To show the ferocity of what future cyberattacks might look like within deep learning, Factor Daily focused on Deeplocker, an AI-powered malware that might one day become real. Deeplocker’s dangerousness to deep learning lies in its “obfuscation” and “targeting” capabilities:`
Obfuscation: can occur when malware writers go to great lengths to muddy code within deep learning systems so that the threat looks like a “harmless piece of functioning software.” While companies may invest in detection software and other antivirus methods, obfuscated code can sometimes be difficult to detect.
As a result, AI-based malware in deep learning could be “seeing the commercial emergence of virus and malware that spreads undetected across millions of computers around the world for long periods of time.”
This gets even more dangerous for companies when combined with targeting.
Targeting: when malware is programmed to wait for the right target to “unleash havoc,” according to Factor Daily. Targeting options increase the more technology advances, including visual recognition systems, voice identification solutions, and more. In the case of deep learning, a targeted attack might occur at a carefully selected time, or when a specific person utilizes a certain device, or even when a device is brought into a specific area – all pre-programmed by malware writers.
Autonomous vehicles, drones, and other technologies of the future will only increase cybercriminals’ target, too, Factor Daily says.
On the bright side:
While the risks for a cyberattack increase with the growing number of technologies and other machine learning advancements, the amount of machine learning aid goes up, too. In fact, Factor Daily says that “we have to rely on machine learning to make our defense powerful.” For example, deep learning can help systems detect what’s “normal” in a network in order to identify potential threats.

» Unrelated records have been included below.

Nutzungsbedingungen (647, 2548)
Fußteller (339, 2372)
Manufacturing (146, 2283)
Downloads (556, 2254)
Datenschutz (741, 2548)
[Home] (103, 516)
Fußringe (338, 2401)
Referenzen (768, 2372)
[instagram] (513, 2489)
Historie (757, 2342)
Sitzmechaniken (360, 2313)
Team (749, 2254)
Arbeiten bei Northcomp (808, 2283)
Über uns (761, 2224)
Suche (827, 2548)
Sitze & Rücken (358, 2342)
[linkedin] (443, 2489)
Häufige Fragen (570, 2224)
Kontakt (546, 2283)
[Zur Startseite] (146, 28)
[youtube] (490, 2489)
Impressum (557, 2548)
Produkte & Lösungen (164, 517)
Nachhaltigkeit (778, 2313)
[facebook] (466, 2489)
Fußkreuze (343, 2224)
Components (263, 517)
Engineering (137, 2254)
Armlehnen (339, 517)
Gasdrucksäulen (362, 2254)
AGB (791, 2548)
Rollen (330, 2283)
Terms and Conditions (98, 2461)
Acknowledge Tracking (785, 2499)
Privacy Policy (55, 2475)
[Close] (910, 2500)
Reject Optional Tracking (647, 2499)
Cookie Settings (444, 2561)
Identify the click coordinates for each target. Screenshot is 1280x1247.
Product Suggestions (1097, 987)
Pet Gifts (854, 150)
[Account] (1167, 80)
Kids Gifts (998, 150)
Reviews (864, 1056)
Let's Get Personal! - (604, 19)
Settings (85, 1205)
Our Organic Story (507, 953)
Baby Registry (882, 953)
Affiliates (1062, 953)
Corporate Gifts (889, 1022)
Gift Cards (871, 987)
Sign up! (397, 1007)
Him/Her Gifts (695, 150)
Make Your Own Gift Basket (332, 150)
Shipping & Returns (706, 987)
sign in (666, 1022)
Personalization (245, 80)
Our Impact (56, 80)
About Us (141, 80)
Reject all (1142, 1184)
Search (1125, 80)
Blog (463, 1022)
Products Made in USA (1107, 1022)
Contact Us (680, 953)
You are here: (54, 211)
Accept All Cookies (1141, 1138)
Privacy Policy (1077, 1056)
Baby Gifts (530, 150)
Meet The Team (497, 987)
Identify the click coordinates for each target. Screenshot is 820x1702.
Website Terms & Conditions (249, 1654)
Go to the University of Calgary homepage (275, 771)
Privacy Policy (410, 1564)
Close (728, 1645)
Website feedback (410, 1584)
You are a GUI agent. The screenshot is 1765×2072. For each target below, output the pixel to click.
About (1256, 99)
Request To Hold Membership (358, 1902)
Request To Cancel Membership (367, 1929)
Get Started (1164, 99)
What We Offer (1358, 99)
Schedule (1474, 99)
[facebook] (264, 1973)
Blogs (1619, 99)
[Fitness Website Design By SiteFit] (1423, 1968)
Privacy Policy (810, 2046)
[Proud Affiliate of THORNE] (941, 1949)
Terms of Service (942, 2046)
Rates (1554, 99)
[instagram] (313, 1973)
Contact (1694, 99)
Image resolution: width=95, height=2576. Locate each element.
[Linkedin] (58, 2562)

Or, machine learning can harvest out a “malicious event” from a slew of security violation events seen by security analysts, ultimately making those jobs easier.
The key to keeping up with cyberattacks in deep learning is to keep checking on coding patterns, trends, and studying previous instances of obfuscation and targeting. And, “with time and more pervasive use,” end users might see a day where cyberattacks can be predicted before they strike, and cybersecurity measures might become automated and able to respond to a larger scale of threats, keeping sacred data safe.